Peut-on parler de culture africaine ?
DE QUELQUES ASPECTS DE LA CULTURE AFRICAINE
Cette contribution de l’Abbé Jean Kadende, Vicaire Général (avec l’Abbé Gilles Rieux) de notre diocèse de Pamiers, Couserans et Mirepoix, nous aide à comprendre un peu ce qui se joue dans un partenariat avec des diocèse d’autres continents et d’autres cultures. Tout cela est très éclairant. (Mgr Jean-Marc Eychenne)
1 – Les limites de la contribution (en partant du cas du Burundi)

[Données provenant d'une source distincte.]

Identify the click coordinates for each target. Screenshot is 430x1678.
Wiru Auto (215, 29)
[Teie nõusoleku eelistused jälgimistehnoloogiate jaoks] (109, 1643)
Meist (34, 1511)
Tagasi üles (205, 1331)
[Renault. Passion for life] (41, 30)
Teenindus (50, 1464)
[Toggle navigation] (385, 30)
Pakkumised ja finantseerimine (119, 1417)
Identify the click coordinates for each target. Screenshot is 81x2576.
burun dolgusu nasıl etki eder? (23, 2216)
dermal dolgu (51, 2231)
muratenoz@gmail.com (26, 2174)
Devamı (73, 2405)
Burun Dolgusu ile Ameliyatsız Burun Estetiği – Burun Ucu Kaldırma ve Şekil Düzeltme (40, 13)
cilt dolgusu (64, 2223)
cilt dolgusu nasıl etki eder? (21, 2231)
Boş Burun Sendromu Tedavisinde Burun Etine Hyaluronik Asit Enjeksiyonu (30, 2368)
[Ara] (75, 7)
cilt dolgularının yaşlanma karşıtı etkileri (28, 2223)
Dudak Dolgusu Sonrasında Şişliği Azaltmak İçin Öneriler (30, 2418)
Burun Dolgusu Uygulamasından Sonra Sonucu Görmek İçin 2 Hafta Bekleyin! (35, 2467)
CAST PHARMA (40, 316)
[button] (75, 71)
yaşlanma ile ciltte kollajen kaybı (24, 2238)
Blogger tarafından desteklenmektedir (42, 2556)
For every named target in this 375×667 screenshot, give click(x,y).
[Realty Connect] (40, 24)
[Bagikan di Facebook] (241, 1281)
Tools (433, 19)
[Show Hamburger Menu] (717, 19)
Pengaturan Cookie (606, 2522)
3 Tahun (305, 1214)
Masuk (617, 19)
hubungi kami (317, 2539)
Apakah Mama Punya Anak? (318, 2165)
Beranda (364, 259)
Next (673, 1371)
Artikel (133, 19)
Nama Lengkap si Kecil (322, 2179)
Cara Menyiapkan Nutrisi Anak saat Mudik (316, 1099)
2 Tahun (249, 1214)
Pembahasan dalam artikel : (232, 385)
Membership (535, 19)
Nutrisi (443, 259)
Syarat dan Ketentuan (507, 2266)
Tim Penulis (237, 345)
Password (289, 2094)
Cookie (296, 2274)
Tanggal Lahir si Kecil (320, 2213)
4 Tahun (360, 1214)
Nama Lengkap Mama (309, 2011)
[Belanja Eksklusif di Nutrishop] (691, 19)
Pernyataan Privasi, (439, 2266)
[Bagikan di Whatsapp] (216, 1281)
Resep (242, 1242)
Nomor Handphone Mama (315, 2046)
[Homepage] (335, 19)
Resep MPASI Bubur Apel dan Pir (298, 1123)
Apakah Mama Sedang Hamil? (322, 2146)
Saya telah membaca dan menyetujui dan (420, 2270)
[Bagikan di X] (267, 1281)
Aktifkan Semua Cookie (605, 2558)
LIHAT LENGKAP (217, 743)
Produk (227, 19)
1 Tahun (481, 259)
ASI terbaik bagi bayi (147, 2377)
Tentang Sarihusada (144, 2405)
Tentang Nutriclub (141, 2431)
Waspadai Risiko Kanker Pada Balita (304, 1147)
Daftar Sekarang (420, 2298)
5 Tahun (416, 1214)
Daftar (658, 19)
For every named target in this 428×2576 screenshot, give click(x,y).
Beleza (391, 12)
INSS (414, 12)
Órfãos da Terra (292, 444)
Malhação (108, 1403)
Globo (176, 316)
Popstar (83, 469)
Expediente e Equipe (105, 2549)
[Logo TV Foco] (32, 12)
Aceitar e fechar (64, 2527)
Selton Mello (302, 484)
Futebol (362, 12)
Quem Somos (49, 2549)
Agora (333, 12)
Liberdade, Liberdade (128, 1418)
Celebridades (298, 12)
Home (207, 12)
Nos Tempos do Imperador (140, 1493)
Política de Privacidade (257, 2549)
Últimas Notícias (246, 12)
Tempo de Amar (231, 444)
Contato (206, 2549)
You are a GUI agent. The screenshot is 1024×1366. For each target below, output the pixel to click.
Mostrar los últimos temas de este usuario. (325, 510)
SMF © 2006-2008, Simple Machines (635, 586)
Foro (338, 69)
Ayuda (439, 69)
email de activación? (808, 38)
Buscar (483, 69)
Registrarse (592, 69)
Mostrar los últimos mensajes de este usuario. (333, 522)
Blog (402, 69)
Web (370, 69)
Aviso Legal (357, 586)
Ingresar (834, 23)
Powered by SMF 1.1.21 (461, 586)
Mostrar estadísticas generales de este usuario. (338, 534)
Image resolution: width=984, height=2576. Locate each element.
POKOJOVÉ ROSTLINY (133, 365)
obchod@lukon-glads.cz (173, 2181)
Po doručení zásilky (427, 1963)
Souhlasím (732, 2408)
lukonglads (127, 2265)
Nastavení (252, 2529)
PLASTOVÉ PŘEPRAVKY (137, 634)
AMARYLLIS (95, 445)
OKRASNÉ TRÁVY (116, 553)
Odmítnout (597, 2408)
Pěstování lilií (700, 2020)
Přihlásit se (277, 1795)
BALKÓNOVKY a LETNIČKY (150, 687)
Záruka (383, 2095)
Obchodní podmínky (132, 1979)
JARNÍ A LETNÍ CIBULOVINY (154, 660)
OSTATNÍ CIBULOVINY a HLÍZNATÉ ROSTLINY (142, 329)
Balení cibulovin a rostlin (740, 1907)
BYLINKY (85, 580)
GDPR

Le sujet de la culture africaine est très vaste de par la grandeur et la complexité du continent en question. Quelle immensité ! D’après Le Petit Larousse illustré 2019, l’Afrique a 30.310.000 km carrés (dix fois le continent européen !). Quelle diversité climatique ! De la forêt équatoriale au désert en passant par des steppes et des savanes. Quelle population ! Le même Petit Larousse dénombre 1.110.630.000 habitants (un peu moins que la Chine ou l’Inde). Quelle diversité de pays (54), de peuples, de langues, de tribus et d’ethnies ! Que d’histoires différentes ! Que peut-il y avoir de commun entre un Zulu de l’Afrique du sud et un Touareg du Mali, entre un Congolais de la forêt équatoriale et un Tchadien du désert, entre un somalien de l’Est et un libérien de l’Ouest ? Qu’est-ce qui peut rapprocher les Arabo-berbères du Maghreb des Bantou de l’Afrique centrale ?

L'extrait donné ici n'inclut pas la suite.